Species of fish that cannot withstand the warming temperatures will seek colder waters if they can, deserting long-standing fishing grounds. Rising water temperatures are a challenge for salmon species across the globe and have only been perpetuated by the building of river dams.
We might consider the ocean the first line of defense against climate change. When the ocean is in balance, food sources and marine ecosystems thrive in the natural order. Weather systems remain relatively predictable along with the tides and currents. When the ocean is out of balance, temperatures increase, food sources like fish disappear to colder water, and coral and marine plants die off, displacing habitats and oxygen sources. The weather becomes increasingly extreme, resulting in natural disasters and droughts.

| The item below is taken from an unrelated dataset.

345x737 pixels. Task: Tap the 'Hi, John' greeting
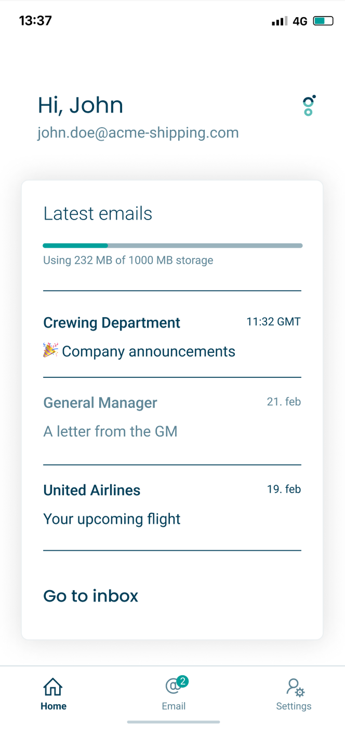pos(81,105)
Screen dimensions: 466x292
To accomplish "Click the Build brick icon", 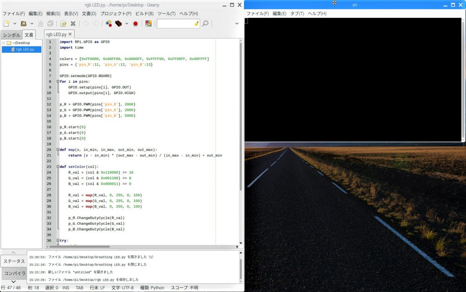I will pos(118,23).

While there have been efforts to restore populations of marine life throughout the world and along the West Coast, Alix feels that too few people are trying to bring about change on their own: “Collectively, we need to do more.” He explains that it’s hard to “act now” when you’re still trying to convince others that climate change is real.
Nevertheless, both Powell River guides believe in bringing people to Desolation Sound to connect with nature. The hope for Alix and MJ is to bring awareness and help inspire people to protect the landscape by showing them the beauty of the outdoors. For instance, my own experience in the Sound had a huge impact on me. While I only spent a handful of days there, I often find myself missing it – desperately longing to go back. It is a trip I will never forget and as such the Sound has become a special place for me; a place worth protecting.
While Desolation Sound may not be untouched by climate change, it is still a remote paradise whose future survival is worth fighting for.